The Supreme Court has set aside the order of the Court of Appeal freezing the assets of Neconde Energy Limited, Nestoil Limited and two other entities over an alleged $1.1 billion indebtedness to FBNQuest Merchant Bank Limited and First Trustees Limited.
In a unanimous judgment delivered by a five-member panel on Monday, the apex court held that the Court of Appeal acted outside its powers when it granted far-reaching ex parte orders against the companies.
Justice Stephen Adah, who delivered the lead judgment, criticised the appellate court for assuming jurisdiction and issuing injunctive orders against Neconde and Nestoil when the matter was not properly before it.
The Supreme Court also faulted the Court of Appeal for issuing a stay of proceedings at the Federal High Court, Lagos, describing the development as a misuse of judicial process.
The dispute arose from debt recovery proceedings instituted by lenders, including FBNQuest Merchant Bank Limited and First Trustees Limited, against Nestoil and Neconde Energy over financing arrangements linked to oil assets and operations.
In October 2025, the Federal High Court in Lagos granted an ex parte Mareva injunction freezing the companies’ assets, bank accounts and shares across more than 20 financial institutions.
However, the companies challenged the order, arguing that it automatically lapsed after 14 days under the Federal High Court Civil Procedure Rules once a motion to discharge it was filed.
In November 2025, Justice Daniel Osiagor held that the ex parte order had expired by operation of law and was no longer subsisting.
But on November 29, Justice Yargata Nimpar of the Court of Appeal granted an interim restorative injunction returning control of Nestoil’s assets and operations to the receiver-manager appointed by the banks.
The Court of Appeal also set aside steps taken by Nestoil after the Federal High Court ruling and held that the Mareva injunction continued to operate.
However, the Supreme Court has now set aside the Court of Appeal’s decision, paving the way for the matter to continue before the trial court while Neconde and Nestoil remain in charge of their companies.

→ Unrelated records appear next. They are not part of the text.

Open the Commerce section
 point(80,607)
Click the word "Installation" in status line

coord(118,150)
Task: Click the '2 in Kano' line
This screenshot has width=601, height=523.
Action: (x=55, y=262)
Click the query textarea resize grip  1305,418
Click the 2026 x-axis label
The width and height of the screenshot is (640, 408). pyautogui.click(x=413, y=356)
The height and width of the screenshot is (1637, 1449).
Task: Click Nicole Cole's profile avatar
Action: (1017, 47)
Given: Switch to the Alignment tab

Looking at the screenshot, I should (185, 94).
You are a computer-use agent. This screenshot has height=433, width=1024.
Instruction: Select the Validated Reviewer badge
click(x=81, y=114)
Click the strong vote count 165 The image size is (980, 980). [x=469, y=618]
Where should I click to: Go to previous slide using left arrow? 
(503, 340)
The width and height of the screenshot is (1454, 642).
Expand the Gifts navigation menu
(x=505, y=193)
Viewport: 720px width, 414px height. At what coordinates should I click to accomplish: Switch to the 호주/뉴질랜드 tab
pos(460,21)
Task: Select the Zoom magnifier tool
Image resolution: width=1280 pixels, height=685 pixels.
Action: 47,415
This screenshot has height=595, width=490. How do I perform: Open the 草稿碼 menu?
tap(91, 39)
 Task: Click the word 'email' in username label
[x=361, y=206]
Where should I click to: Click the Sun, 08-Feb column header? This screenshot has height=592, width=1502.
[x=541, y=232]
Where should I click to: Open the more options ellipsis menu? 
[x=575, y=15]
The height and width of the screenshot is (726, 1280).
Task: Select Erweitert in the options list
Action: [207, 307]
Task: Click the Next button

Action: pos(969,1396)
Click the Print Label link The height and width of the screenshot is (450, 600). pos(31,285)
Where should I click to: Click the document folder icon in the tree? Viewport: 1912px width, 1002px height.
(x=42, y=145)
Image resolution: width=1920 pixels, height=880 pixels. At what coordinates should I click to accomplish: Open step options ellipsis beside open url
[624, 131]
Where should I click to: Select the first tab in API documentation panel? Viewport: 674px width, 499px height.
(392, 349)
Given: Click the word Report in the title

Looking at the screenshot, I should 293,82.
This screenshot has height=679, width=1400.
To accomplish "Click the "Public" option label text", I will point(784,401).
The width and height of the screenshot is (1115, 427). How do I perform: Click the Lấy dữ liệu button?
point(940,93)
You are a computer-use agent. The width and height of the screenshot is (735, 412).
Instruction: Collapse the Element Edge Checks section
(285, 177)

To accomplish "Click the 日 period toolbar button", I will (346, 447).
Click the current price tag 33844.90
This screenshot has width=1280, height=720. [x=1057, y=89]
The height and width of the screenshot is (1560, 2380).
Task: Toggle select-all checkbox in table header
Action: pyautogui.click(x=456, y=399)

The apex court strongly criticised the grant of the restorative ex parte order by the Court of Appeal, describing the situation as a “judicial tragedy.”
It warned that the practice of granting far-reaching ex parte reliefs, which has become common in some trial courts, must not be allowed to extend into appellate proceedings.
The Supreme Court held that the relief granted by the Court of Appeal was, in substance, an interlocutory injunction, which ought not to have been granted ex parte.
It further held that the appellate court exercised jurisdiction over a matter that was not yet properly before it, reaffirming the settled principle that the mere filing of a notice of appeal does not automatically confer jurisdiction on an appellate court.
The apex court also found the ex parte order staying proceedings before the trial court to be fundamentally defective and accordingly set it aside.
The court found Neconde’s case meritorious and set aside all the impugned ex parte orders made by the Court of Appeal against Neconde and Nestoil, which had reportedly subsisted for 186 days.
The judgment reinforces settled principles governing appellate jurisdiction and serves as a major caution against the grant of substantive interlocutory relief through ex parte proceedings, especially at the appellate level.
The decision has been described as a significant intervention in the dispute, restoring control of the affected companies to their management and allowing the substantive matter to proceed at the Federal High Court.
The ruling also sends a strong message against the weaponisation of judicial processes in commercial disputes, particularly where far-reaching orders may disrupt legitimate business operations and investor confidence.